Really Hot GPU; Bad Airflow

SgtStiffler

Honorable
Jul 5, 2013
106
0
10,690
Hi,
I'm getting awful temperatures from my Asus GTX 670. I played Splinter Cell: Blacklist for about 20 minutes and the temperatures were 90 degrees celsius!!! I have added a fan to the back but it seems to be doing nothing. I am using a stock CPU cooler but I plan to upgrade; I guess that this won't affect the GPU's temperatures? I have a good PSU etc. I think the cable management is OK; however, my room is a hot room- the hottest in the house. I know this doesn't help but surely 90' is too hot in games. It isn't normal! It only does this in demanding games such as Crysis, Battlefield and Splinter Cell. How can I improve the airflow? I'm using this case: http://www.aone.co.uk/ProdInfo.ASP?ProductID=3020

It isn't the best case but it isn't bad??? Please can you help me, I'm not happy with these temperatures! Could I add water cooling to the graphics card? I don't know much about water cooling...
 

Eximo

Titan
Ambassador
You might download and install MSI Afterburner. It will let you control the fan on the video card and has a brief chart that will let you see the temperatures you are reaching. Set it to maximum fan speed and see what the temperatures are like when you game.

That seems to be an older style ATX case with the power supply on top. The power supply should be pulling from inside and exhausting out the back. The rear fan should also be exhausting.

Stock fans are generally downdraft, which certainly doesn't help. A tower fan blowing front to back would be ideal. Fans in the front should be intake.

Is your GPU a centrifugal (blower) cooler, or just axial fans (case fans pointed at the GPU). The latter will exhaust out the rear of the system, the former will just re-circulate air in the case. Not much you can do to change that except a new graphics cooler.

There are cheap water cooling solutions out there for GPUs. Basically just straps a CPU closed loop onto the chip itself, and doesn't do anything for the onboard memory or VRMs. Arctic Accelero Hybrid cooler is a rather expensive cooler that is sold separately, but comes with a complete heatsink kit for the VRMs, RAM, and a shrouded fan cover to help cool them.
 

SgtStiffler

Honorable
Jul 5, 2013
106
0
10,690




I think it's a centrifugal, it has 2 fans on the GPU. I don't think I have any case fans pointed directly at the GPU...
 

Eximo

Titan
Ambassador
Two fans would say they are axial.
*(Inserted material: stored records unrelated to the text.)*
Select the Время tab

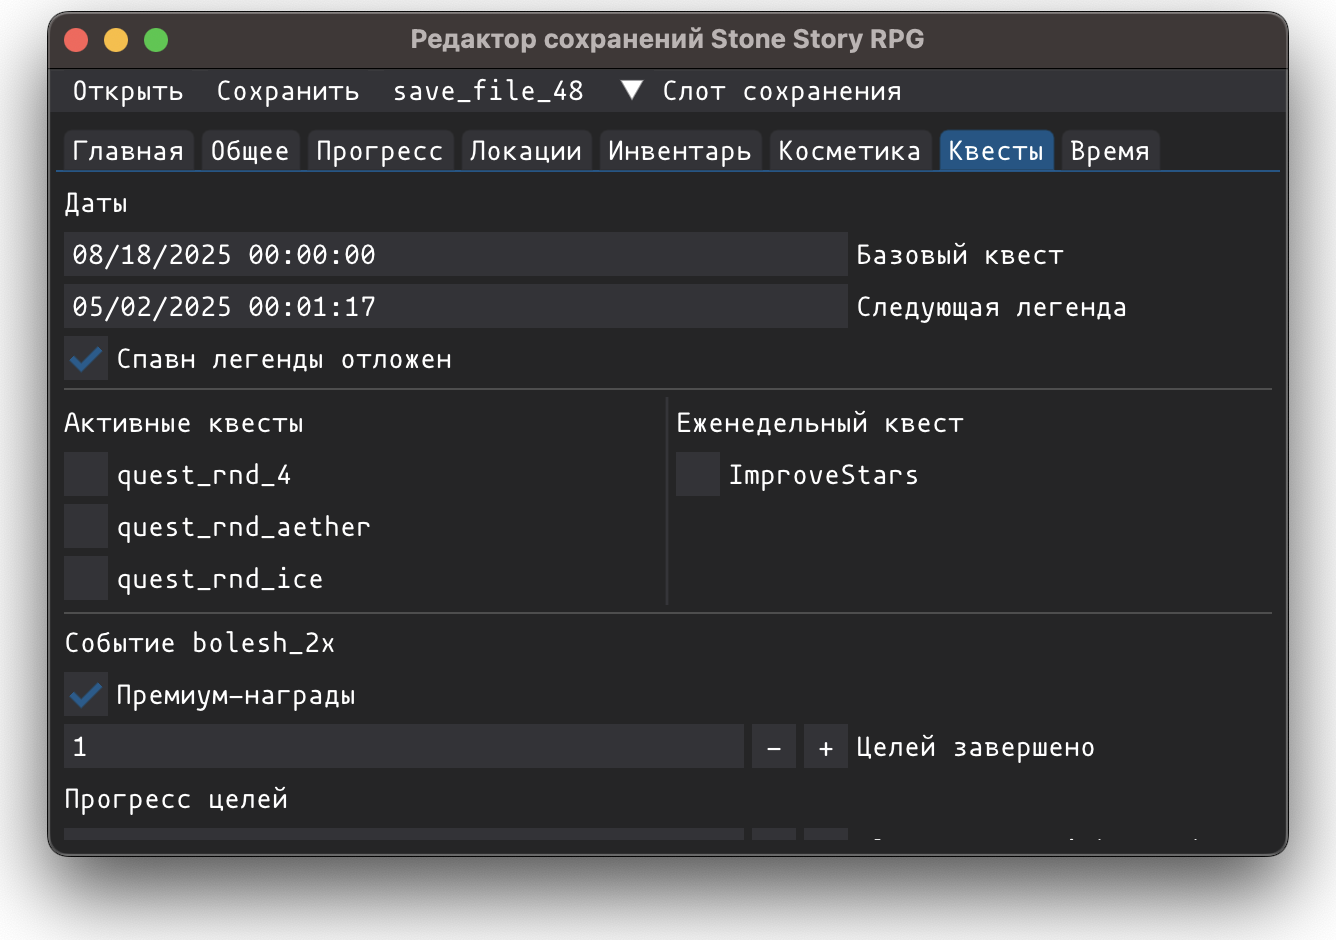click(1109, 151)
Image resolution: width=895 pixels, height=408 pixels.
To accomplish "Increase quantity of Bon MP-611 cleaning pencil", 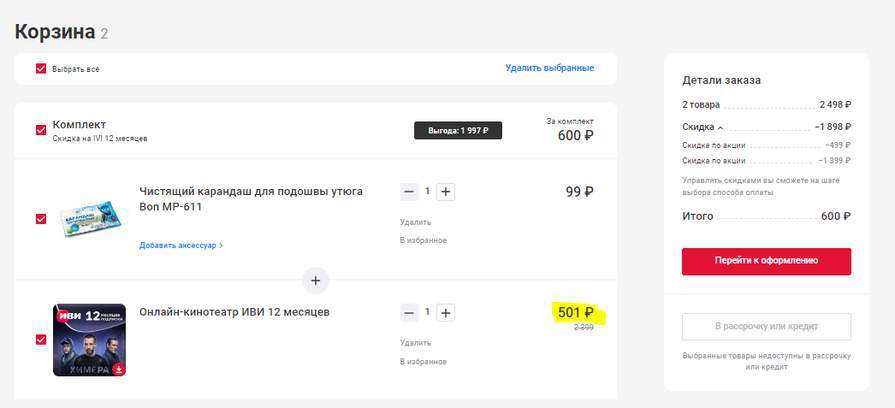I will coord(446,192).
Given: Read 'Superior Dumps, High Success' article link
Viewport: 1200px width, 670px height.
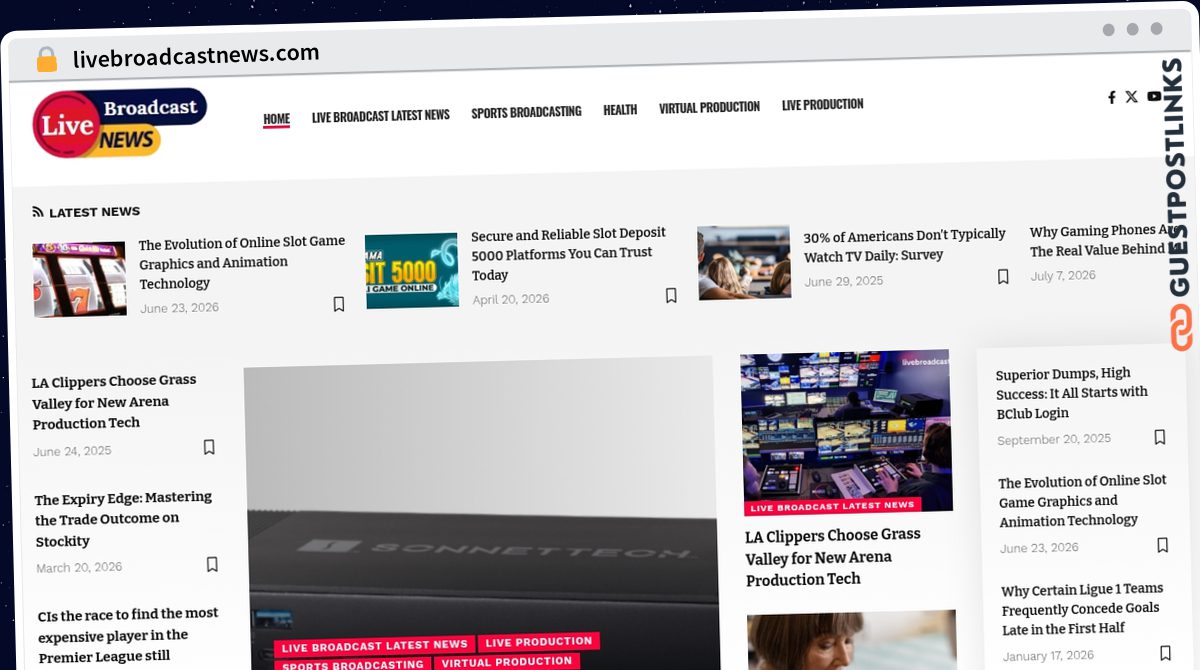Looking at the screenshot, I should click(x=1072, y=393).
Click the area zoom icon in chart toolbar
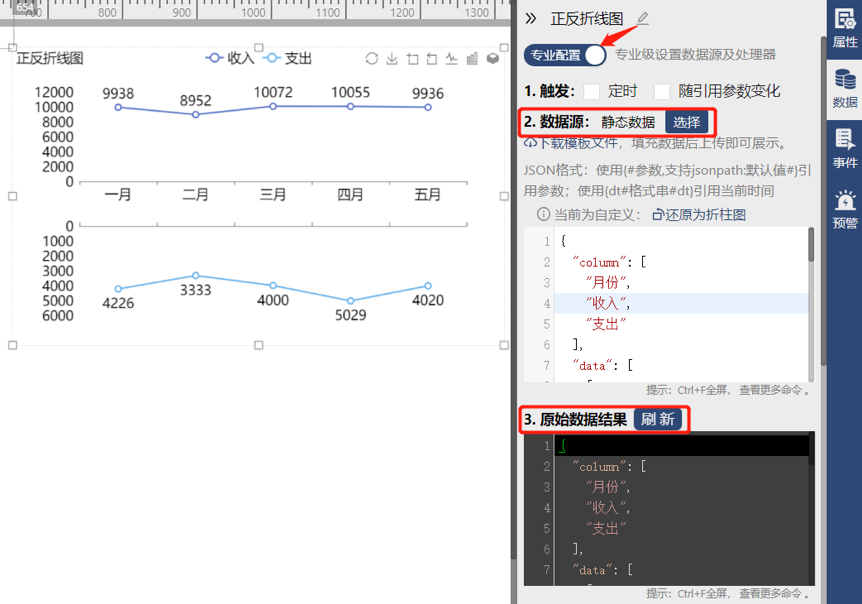Image resolution: width=862 pixels, height=604 pixels. (x=412, y=59)
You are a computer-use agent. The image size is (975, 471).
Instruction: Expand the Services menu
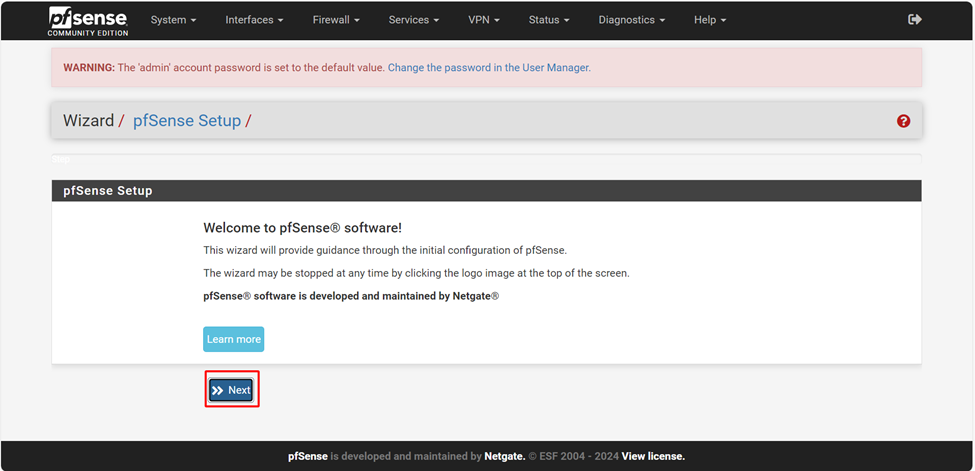click(413, 20)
Generally blower style cards only have the one fan.

Axial:
http://www.tomshardware.com/reviews/geforce-gtx-760-review-gk104,3542-3.html

Centrifugal: (third image)
http://www.tomshardware.com/reviews/geforce-gtx-760-review-gk104,3542.html

Give MSI Afterburner a try. It may just be trying to limit noise which is effecting the cooling.

It is usually quite hard for a case fan to get through to a an axial GPU, they are pulling air down onto the GPU and it goes in every direction from there, including back out. They work because of the amount of air they can move, it is not actually exhausting the heat, so your case exhaust fans would be the ones doing that.
 

SgtStiffler

Honorable
Jul 5, 2013
106
0
10,690


If I turned around my case fan, wouldn't the hot air around the PC go onto the GPU making its cooling worse?

 

SgtStiffler

Honorable
Jul 5, 2013
106
0
10,690


If I turned around my case fan, wouldn't the hot air around the PC go onto the GPU making its cooling worse?